The Business Times
MARKETS IN BRIEF

Asian stocks see red on rate hike jitters

Anita Gabriel
Published Mon, Aug 29, 2022 · 03:41 PM

ASIAN markets fell across the board on Monday (Aug 29) as worries heightened over more interest rate hikes that could pile recessionary pressures on the global economy. Leading the losers were Japan, down 2.66 per cent, followed by Taiwan which finished 2.31 per cent lower.

The Straits Times Index, Singapore’s benchmark, ended the day 0.84 per cent lower. Bucking the trend were China, up 0.14 per cent at market close, and Malaysia, which pared earlier marginal losses and finished 0.09 per cent higher.

The Business Times answers 4 questions on the day’s market developments.

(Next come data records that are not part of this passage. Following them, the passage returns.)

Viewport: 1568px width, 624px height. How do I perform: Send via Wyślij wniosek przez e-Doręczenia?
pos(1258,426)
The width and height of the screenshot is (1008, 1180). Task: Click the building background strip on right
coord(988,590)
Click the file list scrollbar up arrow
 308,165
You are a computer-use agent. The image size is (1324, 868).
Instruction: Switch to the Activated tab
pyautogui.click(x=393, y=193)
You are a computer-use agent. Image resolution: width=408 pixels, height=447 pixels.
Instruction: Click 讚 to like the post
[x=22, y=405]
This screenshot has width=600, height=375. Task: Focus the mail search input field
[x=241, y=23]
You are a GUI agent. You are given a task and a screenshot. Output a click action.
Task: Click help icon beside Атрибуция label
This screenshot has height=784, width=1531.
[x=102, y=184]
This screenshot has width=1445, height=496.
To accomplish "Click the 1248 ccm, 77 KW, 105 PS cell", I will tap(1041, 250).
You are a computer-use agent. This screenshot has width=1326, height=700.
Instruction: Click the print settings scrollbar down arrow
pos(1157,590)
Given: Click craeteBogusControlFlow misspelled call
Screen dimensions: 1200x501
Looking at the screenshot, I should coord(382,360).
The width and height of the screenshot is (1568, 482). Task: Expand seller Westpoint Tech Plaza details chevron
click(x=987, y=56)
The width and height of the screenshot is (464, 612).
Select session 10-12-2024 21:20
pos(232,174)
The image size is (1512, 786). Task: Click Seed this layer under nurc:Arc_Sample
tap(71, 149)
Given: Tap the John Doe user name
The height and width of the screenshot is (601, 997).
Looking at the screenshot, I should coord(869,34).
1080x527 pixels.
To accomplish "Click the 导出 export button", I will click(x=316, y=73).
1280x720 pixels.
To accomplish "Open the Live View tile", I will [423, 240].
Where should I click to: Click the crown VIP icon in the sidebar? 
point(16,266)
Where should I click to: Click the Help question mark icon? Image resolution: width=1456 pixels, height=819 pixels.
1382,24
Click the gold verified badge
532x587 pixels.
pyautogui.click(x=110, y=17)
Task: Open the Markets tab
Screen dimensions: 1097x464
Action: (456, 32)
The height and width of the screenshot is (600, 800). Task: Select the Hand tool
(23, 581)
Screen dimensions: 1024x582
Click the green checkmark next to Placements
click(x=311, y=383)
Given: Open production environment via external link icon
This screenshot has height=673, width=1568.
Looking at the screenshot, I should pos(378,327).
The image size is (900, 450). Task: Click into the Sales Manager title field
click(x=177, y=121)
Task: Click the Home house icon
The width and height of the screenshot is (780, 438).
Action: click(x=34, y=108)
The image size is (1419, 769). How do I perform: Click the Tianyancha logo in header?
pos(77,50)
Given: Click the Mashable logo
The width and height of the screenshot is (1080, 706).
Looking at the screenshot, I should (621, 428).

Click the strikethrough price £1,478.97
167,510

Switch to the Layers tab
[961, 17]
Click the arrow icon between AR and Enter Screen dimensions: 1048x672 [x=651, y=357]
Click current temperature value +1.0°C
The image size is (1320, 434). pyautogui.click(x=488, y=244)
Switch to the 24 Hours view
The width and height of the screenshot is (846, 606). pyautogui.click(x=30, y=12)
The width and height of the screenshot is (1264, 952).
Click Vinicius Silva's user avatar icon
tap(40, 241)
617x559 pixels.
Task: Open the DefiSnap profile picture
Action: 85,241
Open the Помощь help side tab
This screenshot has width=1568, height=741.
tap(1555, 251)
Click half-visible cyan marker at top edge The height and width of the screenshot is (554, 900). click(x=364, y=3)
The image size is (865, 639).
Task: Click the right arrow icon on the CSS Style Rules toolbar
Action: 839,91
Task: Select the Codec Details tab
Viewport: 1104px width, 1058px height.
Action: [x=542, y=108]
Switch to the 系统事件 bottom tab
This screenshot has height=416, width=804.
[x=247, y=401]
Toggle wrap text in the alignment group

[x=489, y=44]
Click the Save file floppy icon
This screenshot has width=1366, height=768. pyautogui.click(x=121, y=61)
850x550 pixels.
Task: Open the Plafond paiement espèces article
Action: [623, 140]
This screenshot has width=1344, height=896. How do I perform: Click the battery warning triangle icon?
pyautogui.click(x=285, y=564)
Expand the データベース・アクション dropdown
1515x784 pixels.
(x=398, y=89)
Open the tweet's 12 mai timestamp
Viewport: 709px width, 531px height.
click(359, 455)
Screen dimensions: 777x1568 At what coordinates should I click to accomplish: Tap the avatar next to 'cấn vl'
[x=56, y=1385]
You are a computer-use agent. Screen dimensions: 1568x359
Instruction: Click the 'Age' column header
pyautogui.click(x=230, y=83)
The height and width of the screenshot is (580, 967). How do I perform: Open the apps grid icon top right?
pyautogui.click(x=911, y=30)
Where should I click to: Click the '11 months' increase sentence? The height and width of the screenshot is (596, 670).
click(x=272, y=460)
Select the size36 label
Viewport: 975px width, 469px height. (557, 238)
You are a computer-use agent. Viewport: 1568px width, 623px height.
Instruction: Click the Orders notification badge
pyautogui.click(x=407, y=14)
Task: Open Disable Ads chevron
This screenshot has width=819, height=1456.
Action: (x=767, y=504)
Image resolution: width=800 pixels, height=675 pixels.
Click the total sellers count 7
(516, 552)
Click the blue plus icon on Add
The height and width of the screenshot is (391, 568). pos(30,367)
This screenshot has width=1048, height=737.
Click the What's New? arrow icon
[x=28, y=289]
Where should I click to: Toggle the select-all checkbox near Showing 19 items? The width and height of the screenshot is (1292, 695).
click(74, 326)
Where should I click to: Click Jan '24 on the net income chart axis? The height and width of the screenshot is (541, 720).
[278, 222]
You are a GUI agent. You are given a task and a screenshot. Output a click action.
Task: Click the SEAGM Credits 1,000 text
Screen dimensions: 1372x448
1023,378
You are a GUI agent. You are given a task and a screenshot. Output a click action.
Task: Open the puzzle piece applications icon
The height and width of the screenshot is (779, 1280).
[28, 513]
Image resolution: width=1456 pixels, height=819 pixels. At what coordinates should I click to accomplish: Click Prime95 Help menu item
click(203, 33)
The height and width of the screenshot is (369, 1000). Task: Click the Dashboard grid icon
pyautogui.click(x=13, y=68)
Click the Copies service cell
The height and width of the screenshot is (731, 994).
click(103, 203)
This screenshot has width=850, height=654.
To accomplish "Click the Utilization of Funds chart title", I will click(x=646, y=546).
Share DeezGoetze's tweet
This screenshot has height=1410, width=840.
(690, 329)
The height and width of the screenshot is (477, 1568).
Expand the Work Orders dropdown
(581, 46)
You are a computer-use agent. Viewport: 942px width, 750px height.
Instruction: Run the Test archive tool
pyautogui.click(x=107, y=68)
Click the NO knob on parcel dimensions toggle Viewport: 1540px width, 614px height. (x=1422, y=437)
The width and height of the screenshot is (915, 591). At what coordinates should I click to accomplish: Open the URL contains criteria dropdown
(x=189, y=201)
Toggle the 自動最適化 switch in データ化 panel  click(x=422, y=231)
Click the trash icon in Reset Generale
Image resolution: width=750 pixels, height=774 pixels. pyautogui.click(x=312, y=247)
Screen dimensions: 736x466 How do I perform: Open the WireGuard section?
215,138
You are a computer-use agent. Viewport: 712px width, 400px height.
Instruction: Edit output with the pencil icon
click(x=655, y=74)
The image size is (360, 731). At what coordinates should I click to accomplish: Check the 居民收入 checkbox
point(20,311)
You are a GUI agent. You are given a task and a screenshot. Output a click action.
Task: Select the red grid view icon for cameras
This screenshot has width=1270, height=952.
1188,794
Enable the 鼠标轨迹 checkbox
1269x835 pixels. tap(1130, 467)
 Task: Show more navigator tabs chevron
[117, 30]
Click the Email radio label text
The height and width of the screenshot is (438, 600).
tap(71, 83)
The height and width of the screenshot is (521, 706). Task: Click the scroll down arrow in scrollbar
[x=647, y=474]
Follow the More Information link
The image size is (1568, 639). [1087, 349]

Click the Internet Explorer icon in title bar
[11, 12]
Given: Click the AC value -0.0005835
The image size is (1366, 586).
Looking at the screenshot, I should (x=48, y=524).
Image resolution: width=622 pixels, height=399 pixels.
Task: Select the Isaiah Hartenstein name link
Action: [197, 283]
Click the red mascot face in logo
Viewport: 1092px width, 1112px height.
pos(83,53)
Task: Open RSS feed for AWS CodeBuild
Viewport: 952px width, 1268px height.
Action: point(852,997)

1) What’s spooking equity markets?

Disappointment that a pause to the US Federal Reserve’s rate hikes is out of sight – for now at least – following remarks by Fed chief Jerome Powell following the Jackson Hole symposium. Powell’s hawkish speech that taming scorching inflation was a top priority, and rates are expected to be higher despite the dent to economic growth, was a blow to markets expecting a more dovish forward guidance for 2023.

His words: “While higher interest rates, slower growth, and softer labour market conditions will bring down inflation, they will also bring some pain to households and businesses.”

2) Why do markets care?

While restrictive monetary policy is a useful and necessary tool to contain inflation (note: inflation in the US is still running near its highest level in over 4 decades), the big worry is that it could tip the world’s largest economy into recession and, by extension, hurt global growth. The global drum beat of recession is getting louder amid worries over rising rates and red-hot inflation, while geopolitical tensions and energy woes show no signs of abating. These do not bode well for corporate earnings, and the equity markets are reflecting such fears.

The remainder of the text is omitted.